PhD Yale University
Crime and Punishment
Southern and Western History
Race and Class
American Empire
Robert Perkinson received his B.A. in History from the University of Colorado at Boulder (1994) and his Ph.D. in American Studies from Yale University (2001). His teaching and research interests include: social and political history, crime and punishment, race and politics, U.S.-world history, and social movements.
Perkinson’s book, Texas Tough: The Rise of America’s Prison Empire (Metropolitan Books/Henry Holt, January 2010) is a history of imprisonment, race, and politics from slavery to the present. Drawing on archival, legal, and ethnographic research, the book argues that the history of American penality is a more southern story than most have acknowledged and that the politics of race and reaction propelled the U.S. prison boom in the post-civil rights era.
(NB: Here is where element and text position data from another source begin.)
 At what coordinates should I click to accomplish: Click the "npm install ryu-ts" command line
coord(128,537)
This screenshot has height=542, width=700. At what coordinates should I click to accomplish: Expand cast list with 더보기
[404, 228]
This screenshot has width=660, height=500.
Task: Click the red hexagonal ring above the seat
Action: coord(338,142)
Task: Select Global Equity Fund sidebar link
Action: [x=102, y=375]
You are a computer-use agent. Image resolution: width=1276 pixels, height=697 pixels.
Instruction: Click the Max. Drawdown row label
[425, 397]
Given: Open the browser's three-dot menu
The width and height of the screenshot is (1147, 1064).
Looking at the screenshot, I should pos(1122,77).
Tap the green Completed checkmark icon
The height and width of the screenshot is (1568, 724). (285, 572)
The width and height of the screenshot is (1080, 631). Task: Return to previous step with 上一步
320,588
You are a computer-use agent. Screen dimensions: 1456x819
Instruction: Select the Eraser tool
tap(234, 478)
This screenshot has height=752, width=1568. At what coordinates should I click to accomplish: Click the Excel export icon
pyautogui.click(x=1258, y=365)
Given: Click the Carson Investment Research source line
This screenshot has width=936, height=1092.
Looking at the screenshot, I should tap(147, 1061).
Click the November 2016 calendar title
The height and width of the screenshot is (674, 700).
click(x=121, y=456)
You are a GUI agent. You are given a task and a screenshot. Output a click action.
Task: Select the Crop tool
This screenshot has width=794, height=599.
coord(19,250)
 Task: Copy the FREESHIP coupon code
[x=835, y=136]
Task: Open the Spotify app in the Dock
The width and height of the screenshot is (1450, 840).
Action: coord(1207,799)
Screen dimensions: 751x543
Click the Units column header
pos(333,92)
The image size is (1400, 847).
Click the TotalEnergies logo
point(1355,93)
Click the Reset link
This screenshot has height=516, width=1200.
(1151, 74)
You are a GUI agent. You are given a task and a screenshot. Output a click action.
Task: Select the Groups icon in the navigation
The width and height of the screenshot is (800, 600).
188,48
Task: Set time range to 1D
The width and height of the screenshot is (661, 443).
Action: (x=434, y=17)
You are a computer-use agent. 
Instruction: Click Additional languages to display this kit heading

Texas Tough won the PASS Award of the National Council of Crime and Delinquency and the PEN American Center’s John Kenneth Galbraith Award for best book of non-fiction published in 2009 and 2010.
Perkinson has written in scholarly and popular forums on a range of topics, including: terrorism and foreign policy, the World Bank in Asia, unexploded ordinance in Laos, race relations in the age of Obama, and Anglo-American legal history. His work has been published in the New York Times, New Republic, Boston Review, The Progressive, and The Nation.
Perkinson has received fellowships and awards from the Open Society Institute, American Historical Association, Southern Historical Association, and the American Council of Learned Societies.
As special assistant to the chancellor, Perkinson directed the University of Hawai‘i’s bid to host an Obama presidential center in Honolulu. He has served on the boards of the University of Hawai‘i Professional Assembly and the Drug Policy Forum of Hawai‘i. He has two daughters and enjoys surfing and trail running.